For "melancholy," although the real meaning is "sadness", in this case, the model associates words that evoke a sense of beauty, emotion, and calmness, such as "powerfully," "wistful," and "serene." This suggests that in the corpus, "melancholy" may often be used in a context that appreciates the depth of emotion, possibly in a positive light, rather than solely focusing on sadness.

The context for "ghastly" includes words like "unscary," "abominable," and "hideous," which are indicative of negative sentiment and align with the word's meaning of something being shockingly frightful or dreadful. Interestingly, some words like "unscary" might suggest a negation of fear, possibly used in reviews where a horror movie failed to deliver the intended scare.

"Lackluster" is associated with words that convey a sense of mediocrity or dullness, such as "uninspired," "pedestrian," and "underwhelming." These are straightforward and align well with the sentiment that a movie or performance was not particularly engaging or impressive.

For "romantic," the model finds words that are directly related to romance and positive emotional experiences, like "romance," "tender," and "heartwarming." These words are typically used to describe movies or scenes that successfully evoke the warmth and affection associated with romantic content.

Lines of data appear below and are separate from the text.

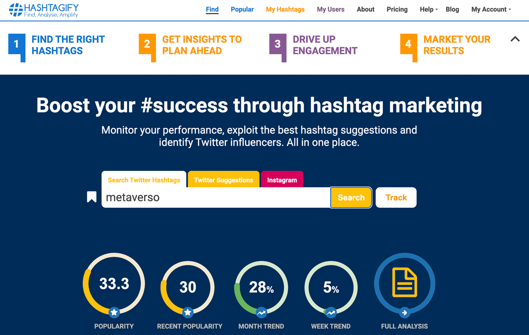Image resolution: width=529 pixels, height=335 pixels.
Task: Click the arrow icon below Full Analysis
Action: coord(404,312)
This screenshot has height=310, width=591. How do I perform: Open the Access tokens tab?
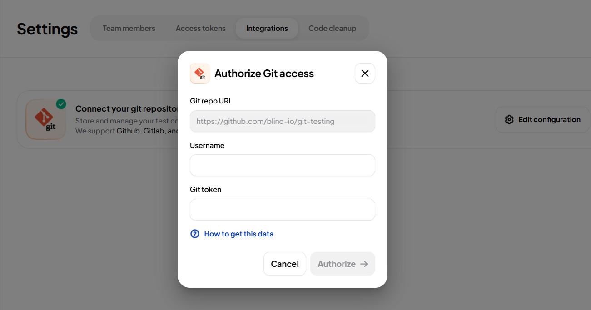(201, 28)
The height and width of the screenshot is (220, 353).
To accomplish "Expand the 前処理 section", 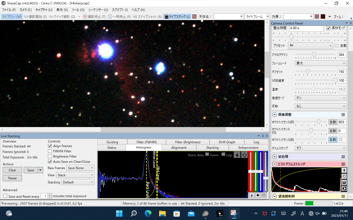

The fact that "romantic" is not affected in a negative way and maintains a positive context could be due to the generally positive inclination of romance in movie reviews. Romance as a genre tends to be associated with positive emotions and experiences, and this is reflected in the word associations provided by the model.

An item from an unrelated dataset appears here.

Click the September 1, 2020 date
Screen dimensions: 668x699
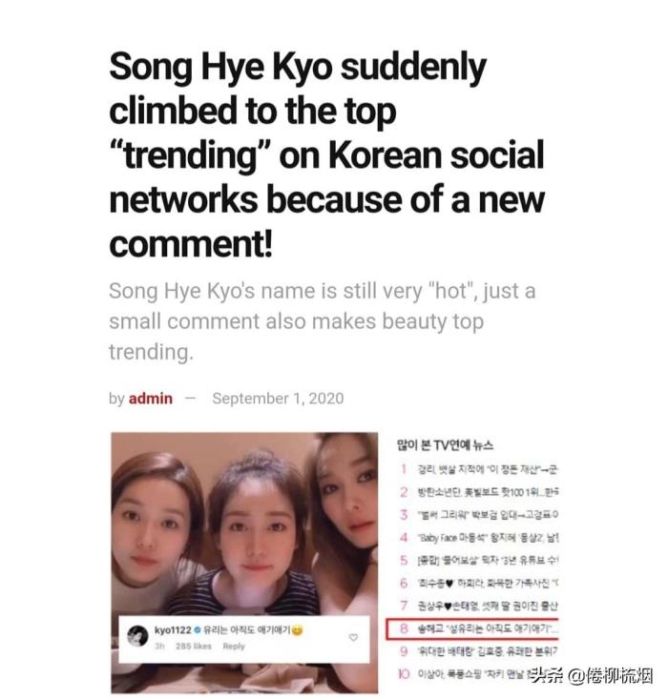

[20 pts] Read the following paper:
Maas, Andrew L., et al. "Learning word vectors f or sentiment analysis." Proceedings of
the 49th annual meeting of the association f or computational linguistics: Human
language technologies -volume 1. Association f or Computational Linguistics, 2011 .
Comment about and/or align your results in this assignment.

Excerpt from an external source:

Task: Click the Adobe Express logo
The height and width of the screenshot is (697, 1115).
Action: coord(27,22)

Ans - The paper "Learning Word Vectors for Sentiment Analysis" by Maas et al., presented at the 49th Annual Meeting of the Association for Computational Linguistics in 2011, disctalsks about the application of word vector representations in sentiment analysis tasks. The authors talk about a model that learns word vectors from an large unlabeled dataset using an unsupervised learning algorithm. These vectors are then used as features in a sentiment classification task.

The paper's findings are important because they demonstrate that word vectors capture fine-grained semantic and syntactic regularities using vector arithmetic, which is particularly useful for sentiment analysis. The model presented by Maas et al. is trained on a dataset containing 25,000 IMDB movie reviews, aiming to predict the sentiment of the reviews.

In the context of this assignment, the approach aligns with the task of generating a gensim Word2Vec model for sentiment analysis. The model trained on movie reviews could potentially capture similar semantic regularities as those discussed in the paper. The keywords "melancholy," "ghastly," "lackluster," and "romantic" would have their vectors influenced by the contexts they appear in within the movie reviews, and these vectors could be used to infer sentiment.

If the "romantic" context was not affected in a hypothetical analysis, it could be due to the strong and consistent representation of romantic contexts in the training data, which aligns with the paper's findings that well-represented concepts tend to have stable word vector representations.